The tensile stresses on the SSL were higher in the T1 UIV model than in the T9 UIV model, while the stresses on the ISL were higher in the T9 UIV model than in the T1 UIV model. Clinically, rupture of the SSL and ISL often occurs in T1 fixation. Compared with previous clinical studies on PJK, our results were consistent for SSL but not for ISL. It will be necessary to review the thickness, initial length, and material properties of the ligament to improve the prediction accuracy for injury to the ISL.

Simulation results with gravitational load demonstrate that the upper part of the body bends forward from the pelvis when the vertebral bodies are not fused while only the vertebrae from the head to a vertebra above the fused range bend forward when the vertebral bodies are fused. The maximal anterior bending caused significant stresses on the anterior column of UIV and UIV + 1 and on the ISL and SSL. Compared with the previous clinical studies on PJK, the regions where the greatest stresses occurred in the model used in this study coincided with the reported sites of fracture occurrence and ligament injury.

Posterior tethers

Posterior tethers successfully decreased the compressive stress of the anterior column of UIV and UIV + 1 in both T1 and T9 UIV models (see Tables 1 and 2) in when T1 tilt was 20 and 40 degrees, however, the compressive stress was slightly increased when T1 tilt was 0 degree. We speculate that this is because the posterior tethers force functioned to reduce each interbody distance and increased the compressive stress especially the T1 tilt was 0 degrees. In this situation, the position of head was more posterior compared with the T1 tilt 20 and 40 degrees and therefore the compression stress of anterior column in the T1 tilt of 0 degree tended slightly large in anterior column of UIV and UIV + 1 vertebra compared with other models.

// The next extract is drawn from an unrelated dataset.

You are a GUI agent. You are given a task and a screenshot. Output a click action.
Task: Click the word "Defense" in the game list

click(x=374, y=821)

The posterior tethers significantly decreased the tensile stress of ISL/SSL in both UIV models. This finding was consisted with the previous preliminary report of posterior tethers for the incidence of PJK following ASD surgery. Buell et al. described that junctional tethers significantly reduced the occurrence of PJK from 45.3% to 34.4% following ASD surgery with minimum 3 months post-operative follow-up17.

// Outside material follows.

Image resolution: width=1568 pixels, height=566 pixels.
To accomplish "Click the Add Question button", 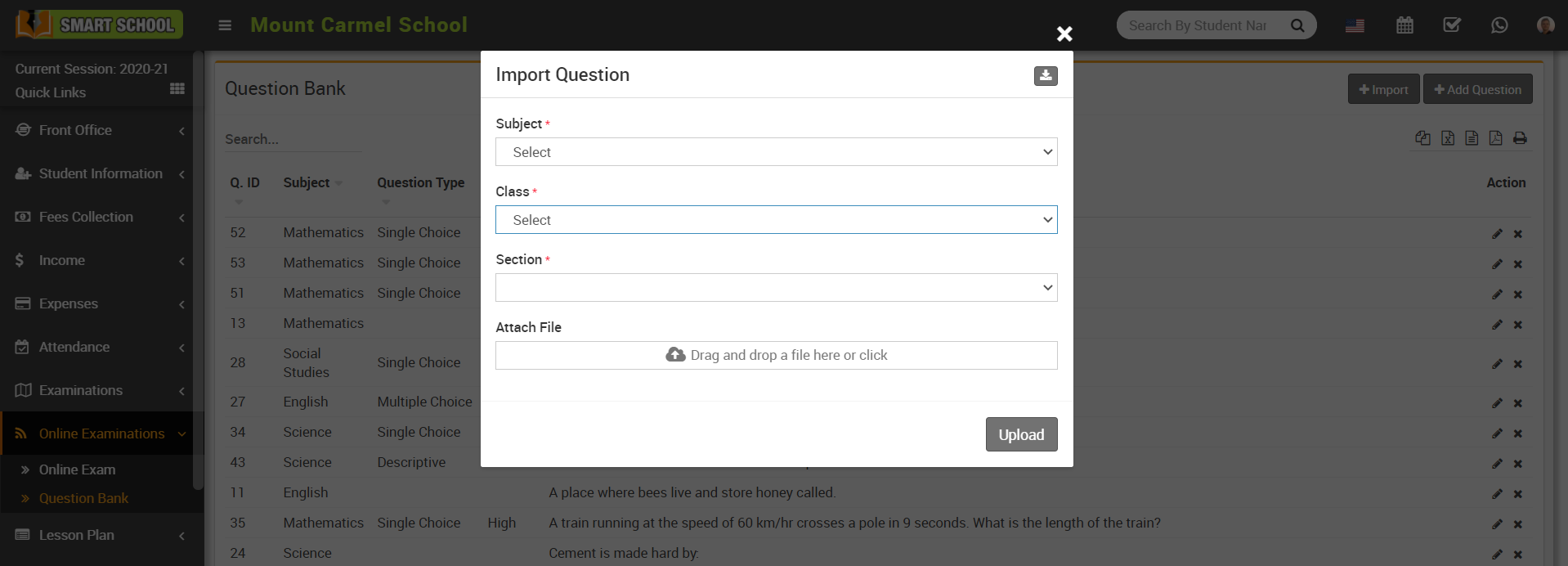I will [1477, 89].
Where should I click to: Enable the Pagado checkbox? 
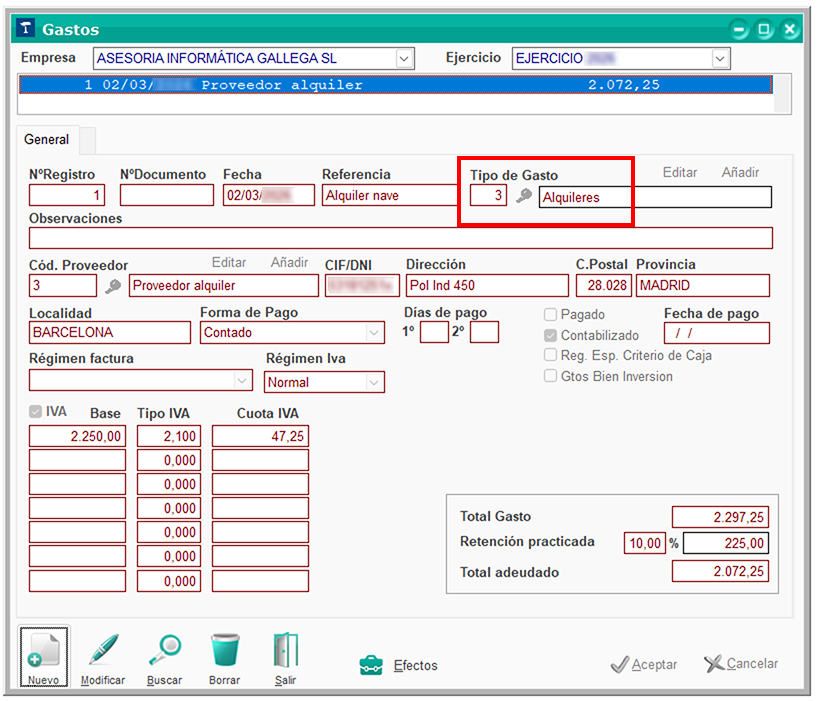point(551,315)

In this study, high vertebral compressive stresses on UIV and UIV + 1 were seen in the T9 UIV model, and the tensile stresses on the PLC were increased in both UIV models. The surgical restoration of global sagittal spinal alignment may reduce the stresses on both the vertebrae of the UIV and UIV + 1. Posterior tethers successfully decreased both compressive stresses on the anterior column and tensile stresses on the PLC of adjacent segment in both UIV levels, though the amount of reduction in compressive stress on the anterior column was limited in T9 UIV model.

One of the limitations of the present study was that the simulation is performed with only one condition of bone strength and BMI.

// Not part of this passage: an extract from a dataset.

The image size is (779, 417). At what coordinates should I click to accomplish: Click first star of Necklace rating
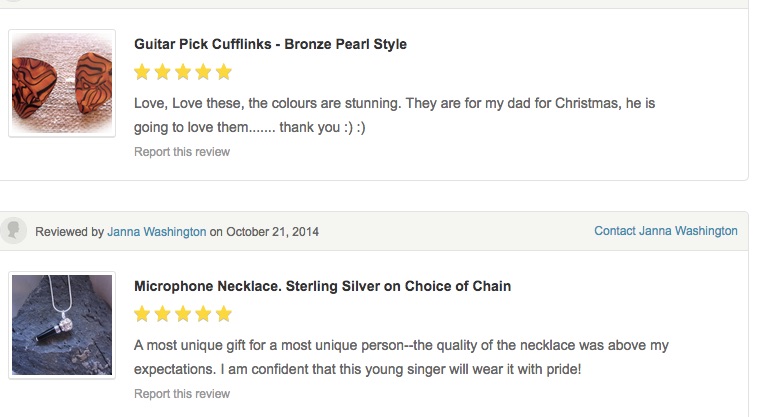coord(142,314)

However, in this study, we performed simulations using various conditions including 3 spine alignments and 2 UIV levels. The results consistently showed that the posterior tethers significantly decreased the tensile stress of ISL/SSL in both UIV models.

Further study on the optimal tightening strength of tethers in an osteoporotic bone model and obese model may necessary to improve this procedure for the prevention of the development of PJK.

Conclusion

The compressive stresses of vertebral anterior column on the UIV and UIV + 1 vertebra in the UIV T9 model, and the tensile stresses on the PLC in both the T1 and T9 UIV models were significantly greater than in the no-fixation control. Reinforcement of the PLC by posterior tethers may reduce the development of PJK when spinal fusion is performed with a proximal thoracic UIV, while both posterior tether and vertebral augmentation may be necessary to reduce the development of PJK when the fusion has a lower thoracic UIV.